Pick out each line of the listing that has the word "Expand" and copy it.

─── Material to process ───

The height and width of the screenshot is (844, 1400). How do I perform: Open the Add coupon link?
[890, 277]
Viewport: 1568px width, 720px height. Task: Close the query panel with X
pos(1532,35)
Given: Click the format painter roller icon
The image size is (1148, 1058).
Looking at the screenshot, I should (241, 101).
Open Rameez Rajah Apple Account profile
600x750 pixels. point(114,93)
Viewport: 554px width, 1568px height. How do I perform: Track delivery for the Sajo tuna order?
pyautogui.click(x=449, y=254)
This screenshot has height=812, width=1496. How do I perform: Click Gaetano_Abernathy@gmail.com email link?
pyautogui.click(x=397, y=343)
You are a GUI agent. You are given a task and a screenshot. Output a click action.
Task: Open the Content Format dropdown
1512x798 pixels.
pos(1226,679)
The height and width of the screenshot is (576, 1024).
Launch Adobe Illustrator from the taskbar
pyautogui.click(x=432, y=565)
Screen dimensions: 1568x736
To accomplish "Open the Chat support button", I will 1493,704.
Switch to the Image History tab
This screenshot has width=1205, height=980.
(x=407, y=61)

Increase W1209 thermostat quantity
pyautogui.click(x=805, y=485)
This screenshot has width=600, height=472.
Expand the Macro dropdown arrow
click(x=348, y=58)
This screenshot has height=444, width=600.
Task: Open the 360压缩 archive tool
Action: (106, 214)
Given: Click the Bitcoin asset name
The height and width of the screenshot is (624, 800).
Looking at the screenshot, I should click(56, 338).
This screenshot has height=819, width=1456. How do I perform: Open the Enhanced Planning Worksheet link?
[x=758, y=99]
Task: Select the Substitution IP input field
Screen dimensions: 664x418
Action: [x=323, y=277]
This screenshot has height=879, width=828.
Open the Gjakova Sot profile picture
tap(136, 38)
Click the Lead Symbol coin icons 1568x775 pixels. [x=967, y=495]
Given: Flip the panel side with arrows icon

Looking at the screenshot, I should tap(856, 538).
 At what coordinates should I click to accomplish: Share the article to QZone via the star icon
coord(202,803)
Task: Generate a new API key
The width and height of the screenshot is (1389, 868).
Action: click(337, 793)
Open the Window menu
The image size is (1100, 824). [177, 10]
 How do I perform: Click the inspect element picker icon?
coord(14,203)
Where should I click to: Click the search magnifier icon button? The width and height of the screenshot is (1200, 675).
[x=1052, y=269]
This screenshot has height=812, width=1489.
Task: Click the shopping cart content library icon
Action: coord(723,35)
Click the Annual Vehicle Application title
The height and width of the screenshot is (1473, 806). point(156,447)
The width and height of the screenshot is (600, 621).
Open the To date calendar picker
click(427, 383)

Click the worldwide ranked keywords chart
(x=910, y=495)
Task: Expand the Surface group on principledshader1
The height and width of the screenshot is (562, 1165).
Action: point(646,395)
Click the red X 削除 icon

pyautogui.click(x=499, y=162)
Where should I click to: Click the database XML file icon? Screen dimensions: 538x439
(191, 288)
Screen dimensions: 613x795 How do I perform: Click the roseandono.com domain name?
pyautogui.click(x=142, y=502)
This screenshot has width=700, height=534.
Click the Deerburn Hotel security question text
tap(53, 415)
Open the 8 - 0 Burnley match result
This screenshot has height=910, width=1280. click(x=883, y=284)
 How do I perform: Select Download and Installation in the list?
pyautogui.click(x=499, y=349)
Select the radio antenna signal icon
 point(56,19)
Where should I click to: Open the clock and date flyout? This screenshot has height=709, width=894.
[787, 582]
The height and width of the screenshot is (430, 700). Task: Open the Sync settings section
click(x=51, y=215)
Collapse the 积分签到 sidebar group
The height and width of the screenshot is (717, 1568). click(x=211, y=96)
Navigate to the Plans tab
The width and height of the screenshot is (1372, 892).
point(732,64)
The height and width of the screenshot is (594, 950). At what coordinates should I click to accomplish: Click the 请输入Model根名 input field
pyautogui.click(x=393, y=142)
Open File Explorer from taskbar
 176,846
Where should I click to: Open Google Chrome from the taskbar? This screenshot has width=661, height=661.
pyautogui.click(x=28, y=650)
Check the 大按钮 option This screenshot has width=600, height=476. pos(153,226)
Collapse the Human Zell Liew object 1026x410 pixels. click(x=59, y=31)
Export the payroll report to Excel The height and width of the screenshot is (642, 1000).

───

*Answer to the problem*.
Expand the Macro dropdown arrow
Task: Expand the Surface group on principledshader1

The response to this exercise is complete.